Download or read book The Idea of Coleridge s Criticism written by Richard Harter Fogle and published by University of California Press. This book was released on 2021-05-28 with total page 202 pages. Available in PDF, EPUB and Kindle. Book excerpt: This title is part of UC Press's Voices Revived program, which commemorates University of California Press’s mission to seek out and cultivate the brightest minds and give them voice, reach, and impact. Drawing on a backlist dating to 1893, Voices Revived makes high-quality, peer-reviewed scholarship accessible once again using print-on-demand technology. This title was originally published in 1962.

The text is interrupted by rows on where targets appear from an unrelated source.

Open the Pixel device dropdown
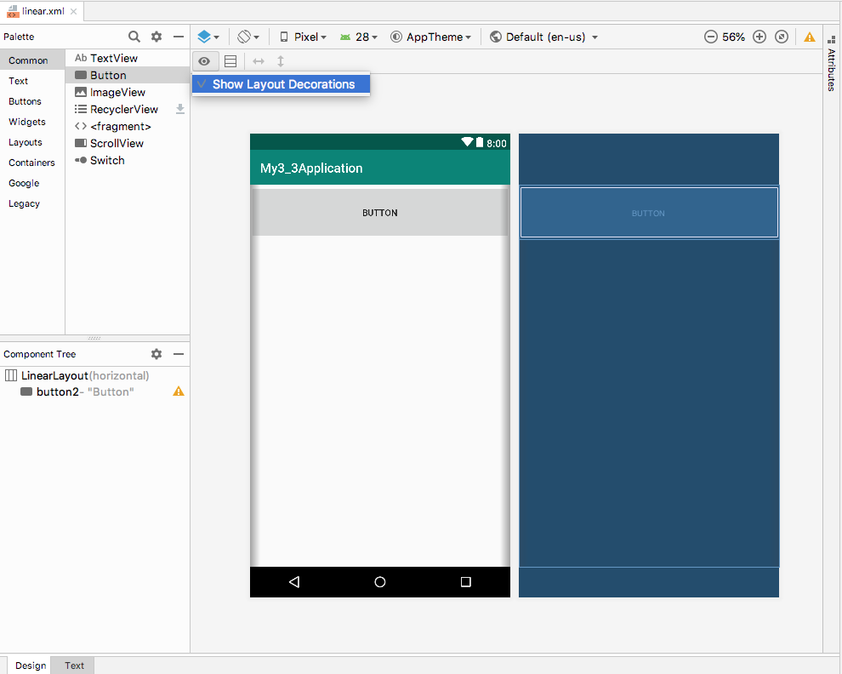The height and width of the screenshot is (674, 842). (304, 37)
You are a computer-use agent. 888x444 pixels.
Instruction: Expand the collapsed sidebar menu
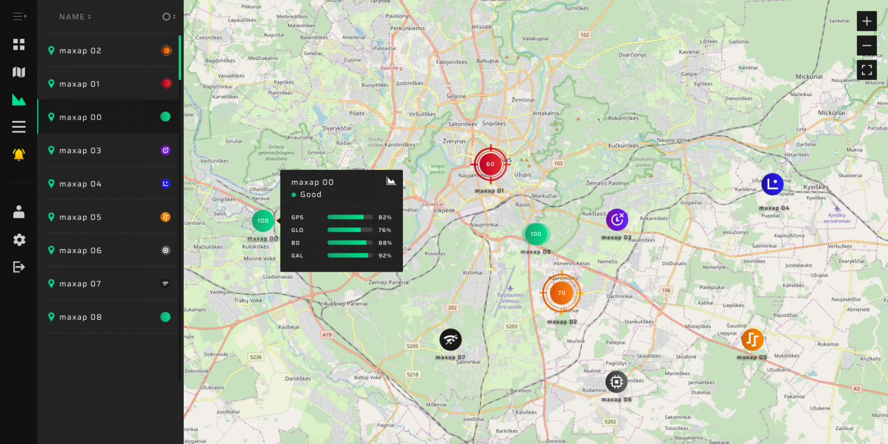[x=19, y=17]
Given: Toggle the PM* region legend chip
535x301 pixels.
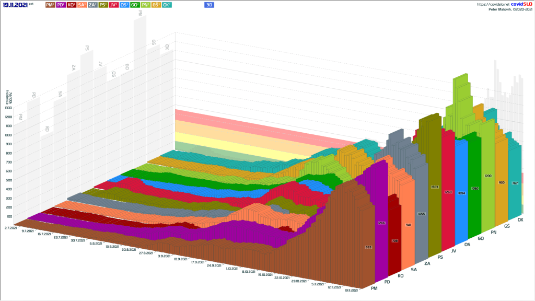Looking at the screenshot, I should (50, 5).
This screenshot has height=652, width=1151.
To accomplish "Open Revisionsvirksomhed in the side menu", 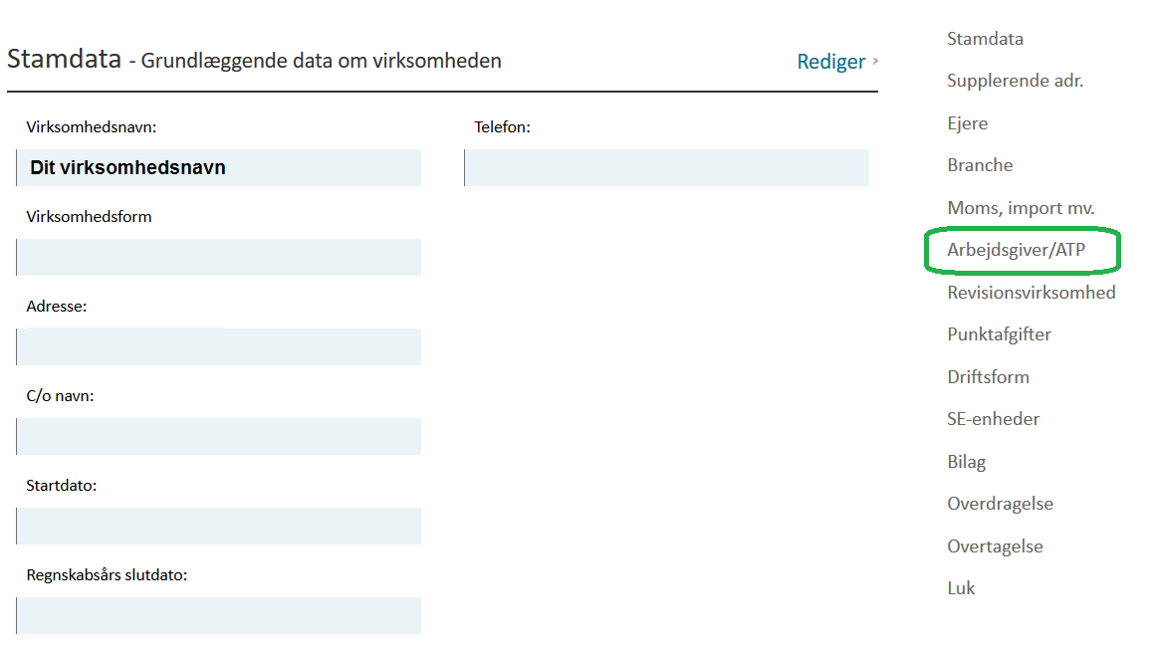I will click(x=1031, y=293).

Download or read book The New Cambridge Bibliography of English Literature Volume 2 1660 1800 written by George Watson and published by Cambridge University Press. This book was released on 1971-07-02 with total page 1698 pages. Available in PDF, EPUB and Kindle. Book excerpt: More than fifty specialists have contributed to this new edition of volume 2 of The Cambridge Bibliography of English Literature. The design of the original work has established itself so firmly as a workable solution to the immense problems of analysis, articulation and coordination that it has been retained in all its essentials for the new edition. The task of the new contributors has been to revise and integrate the lists of 1940 and 1957, to add materials of the following decade, to correct and refine the bibliographical details already available, and to re-shape the whole according to a new series of conventions devised to give greater clarity and consistency to the entries.